My album of the week: Maciré (Kar Kar) – Boubacar Traoré

The legend himself

Blues from Mali, for fans of Tinariwen, Ali Farka Touré, and any West African sound.

You’ve heard Blues from Chicago and Mississippi. Maybe you’ve heard some Piedmont pickers, or John Lee Hooker’s one-chord style from Detroit. If you’ve enjoyed the latter, or any of the above categories for that matter, then I wish to direct you towards Malian blues.

Particularly the album by Boubacar Traoré, which I have linked at the bottom of this post. He’s a musician whose life story is as fascinating as his sound. The subject of the wonderful documentary, I’ll Sing for You, he first became popular in the 1960s in his home country of Mali, a newly independent country after seventy years of French colonization. It was a country in transition, a time where art, when not suppressed, had flourished.

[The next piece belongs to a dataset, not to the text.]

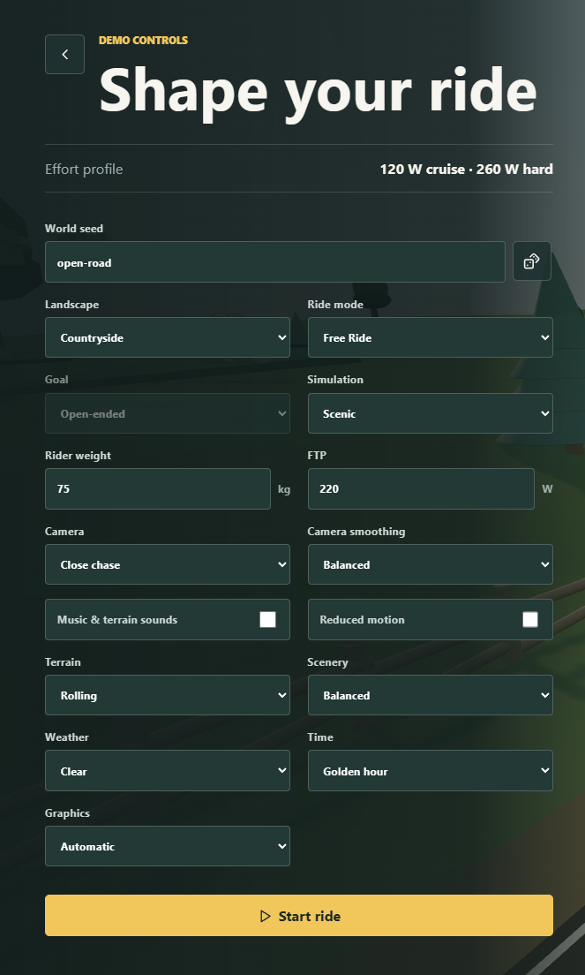Image resolution: width=585 pixels, height=975 pixels.
Task: Click the disabled Goal Open-ended dropdown
Action: (167, 413)
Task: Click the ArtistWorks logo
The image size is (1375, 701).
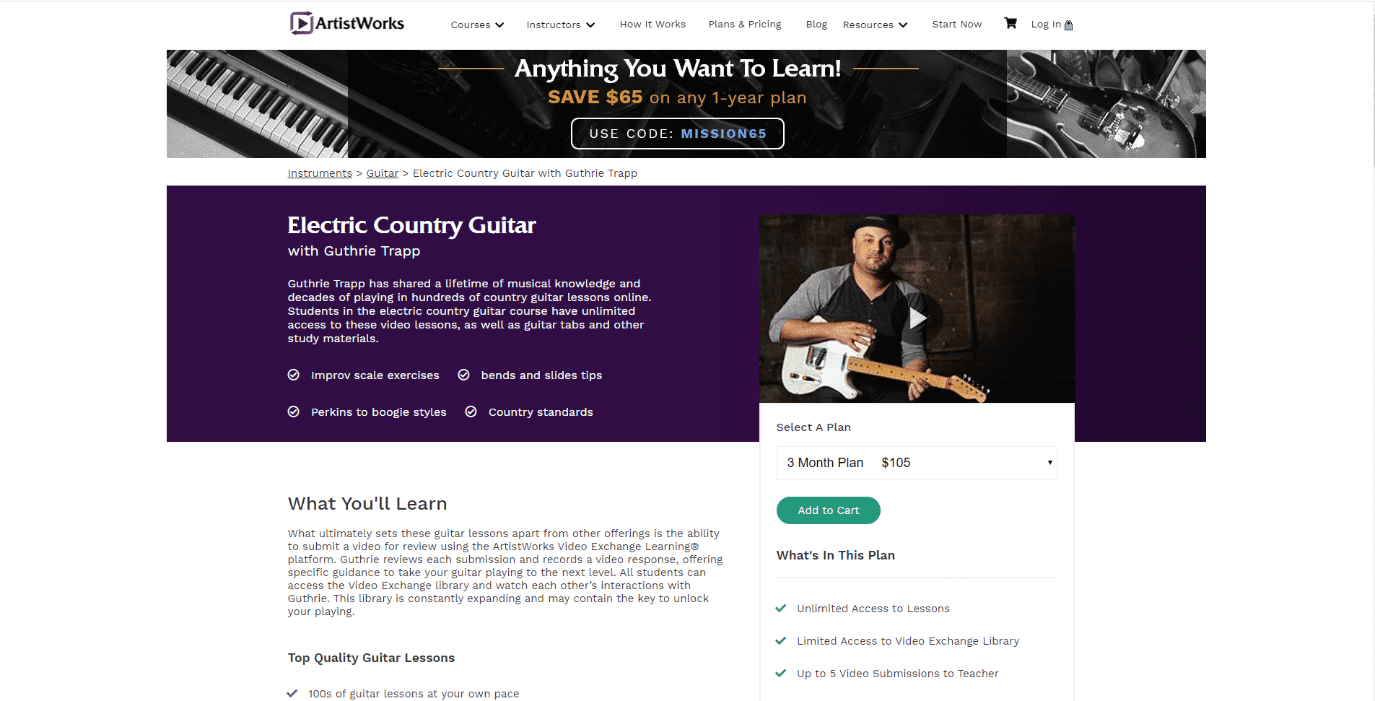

In 1962, with his early rock n roll stance!

While Boubacar Traoré had experienced a small amount of popularity in the 60s, he fell into oblivion with the arrival of military strongman Moussa Traoré (I know… I refer to them with their full names to avoid any confusion). The military ruler silenced anyone associated with the regime before him, including university professors, politicians, and socialist-leaning activists. He was a bloody leader who wished to stamp out the previous regime. He monitored the radio airwaves, ending Boubacar Traoré’s musical popularity.

With the fall of Moussa Traoré in the nineties, Boubacar resurged. He recorded this album in 1992 in France. He is now celebrated as one of Mali’s finest musicians, collaborating with Ali Faria Touré, the African guitar god best known to western audiences for his album with Ry Cooder.

His particular style of desert blues blends the Arabic and Tuareg sounds with his own home country’s musical roots, blending into a style that mesmerizes from start to finish. I hope you enjoy it.